▸ Source text
——
He painted portraits, too, so exactly to the life, that a fact with
which we are made acquainted by the writings of Apion the grammarian
seems altogether incredible. One of those persons, he says, who
divine events by the traits of the features, and are known as
“metoposcopi,”[2013] was enabled, by an examination of his portraits,
to tell the year of their death, whether past or future, of each person
represented. Apelles had been on bad terms with Ptolemæus in former
times, when they formed part of the suite of Alexander. After Ptolemæus
had become king of Egypt, it so happened that Apelles was driven by
the violence of a tempest to Alexandria. Upon this, some of his rivals
fraudulently suborned a jester, who was attached to the court, to carry
him an invitation to dine with the king. Accordingly, Apelles attended;
upon which Ptolemæus was highly indignant, and, summoning before him
his stewards[2014] of the household, requested that the artist would
point out the one that had given him the invitation. Thus challenged,
Apelles seized a piece of quenched charcoal that lay in the fire-place,
and traced a likeness upon the wall, with such exactness, that the
king, the moment he began it, recognized the features as those of the
jester. He also painted a portrait of King Antigonus;[2015] and as
that monarch was blind of one eye, he invented a method of concealing
the defect. With this object, he painted him in profile, in order that
what in reality was wanting to the person might have the semblance of
being wanting to the picture rather, he making it his care to show that
side of the face only which he could show without any defect. Among his
works, too, there are some figures representing persons at the point of
death; but it is not easy to say which of his productions are of the
highest order of excellence.
——
▸ Extracted information
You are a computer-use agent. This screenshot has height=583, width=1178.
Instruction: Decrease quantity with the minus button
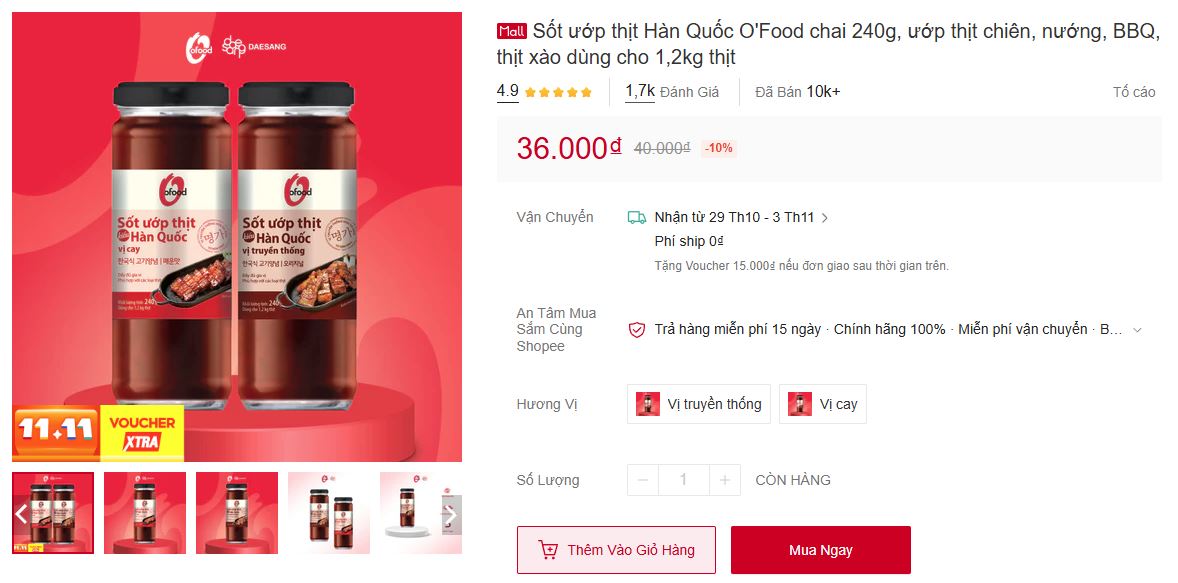pyautogui.click(x=643, y=480)
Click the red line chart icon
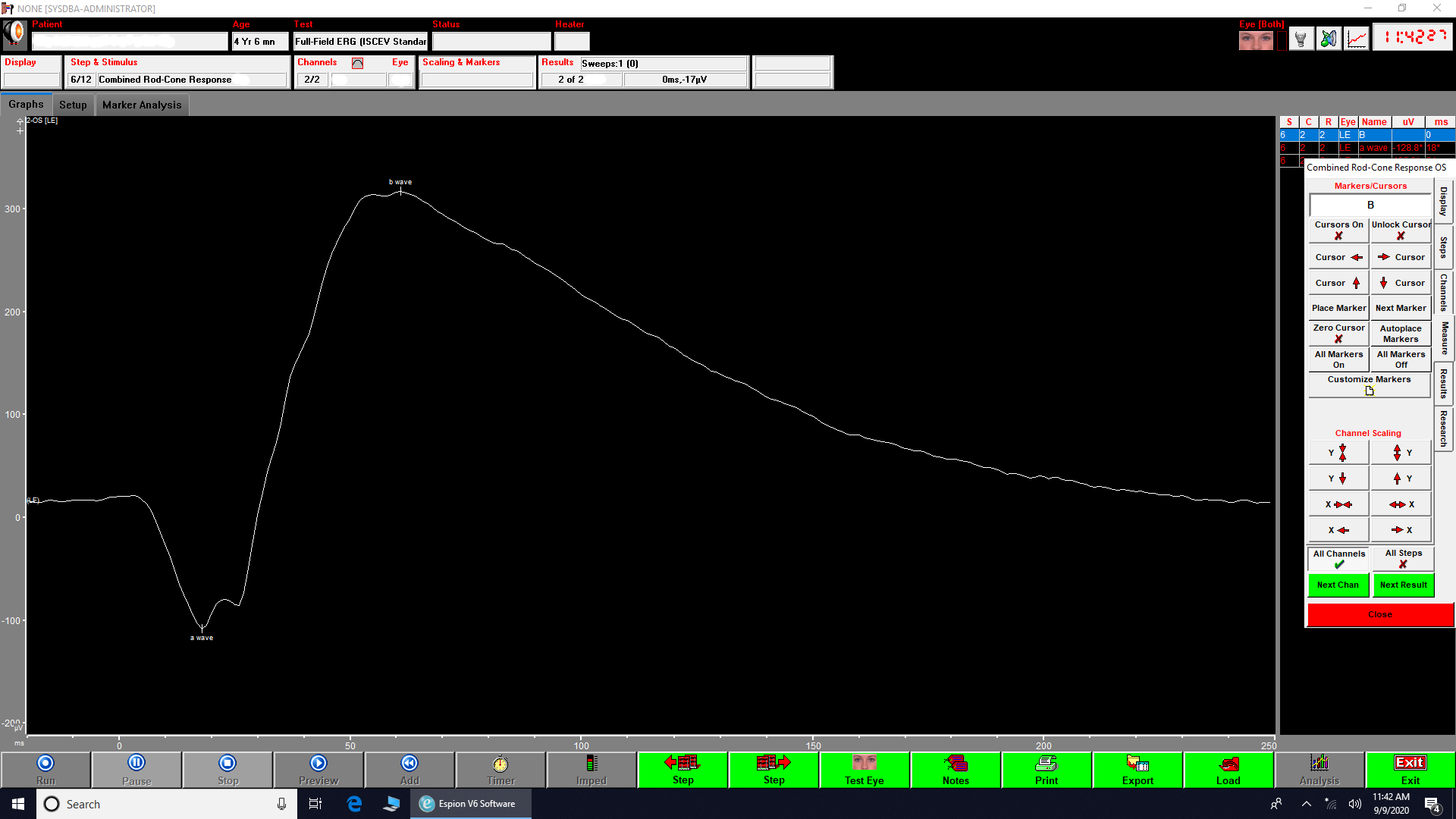Image resolution: width=1456 pixels, height=819 pixels. (x=1357, y=38)
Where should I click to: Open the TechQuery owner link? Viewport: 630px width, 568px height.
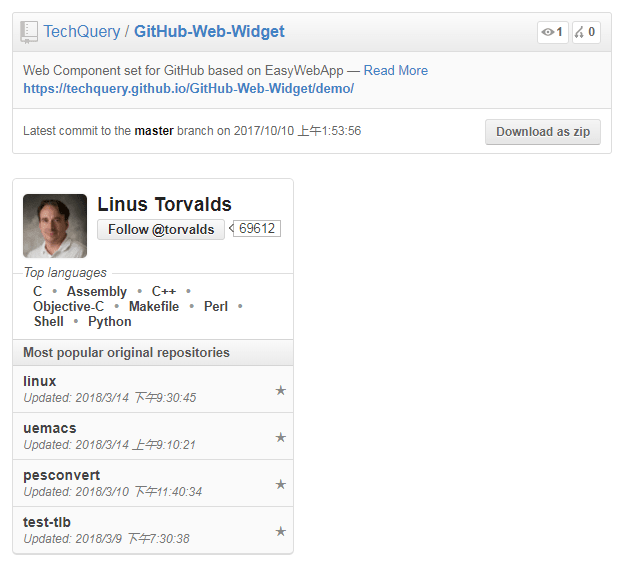click(x=82, y=31)
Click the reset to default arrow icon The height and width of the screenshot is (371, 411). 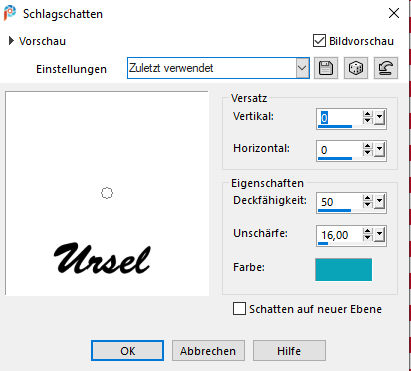click(386, 68)
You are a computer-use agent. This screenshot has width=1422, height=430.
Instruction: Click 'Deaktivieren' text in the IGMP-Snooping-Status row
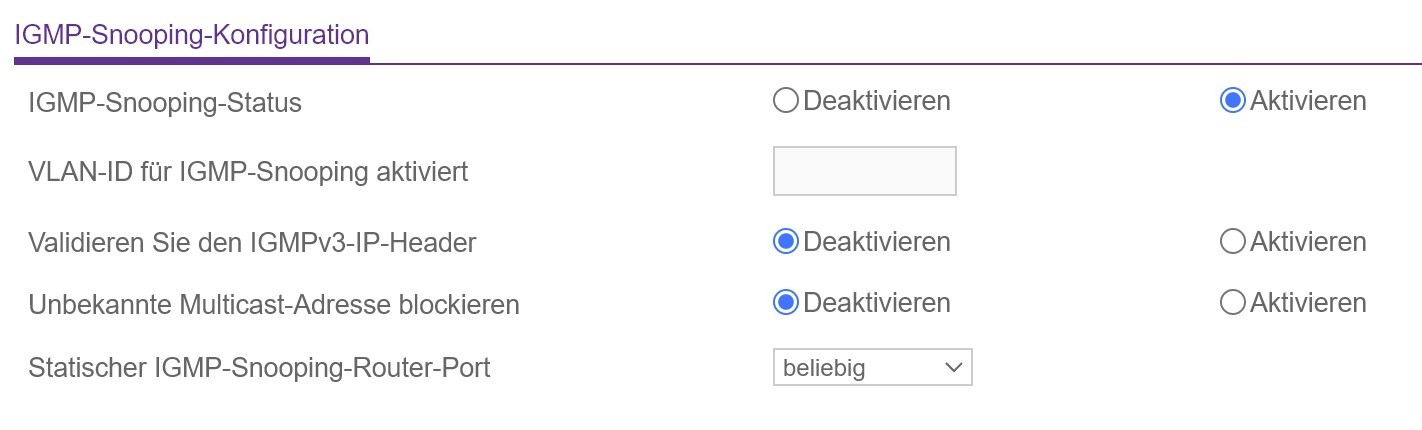point(877,101)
——
▸ Problem to solve
List every person named in the passage on Apelles. The records have nothing to do with the passage on Apelles.

▸ Right answer
Apion, Apelles, Ptolemæus, Alexander, Antigonus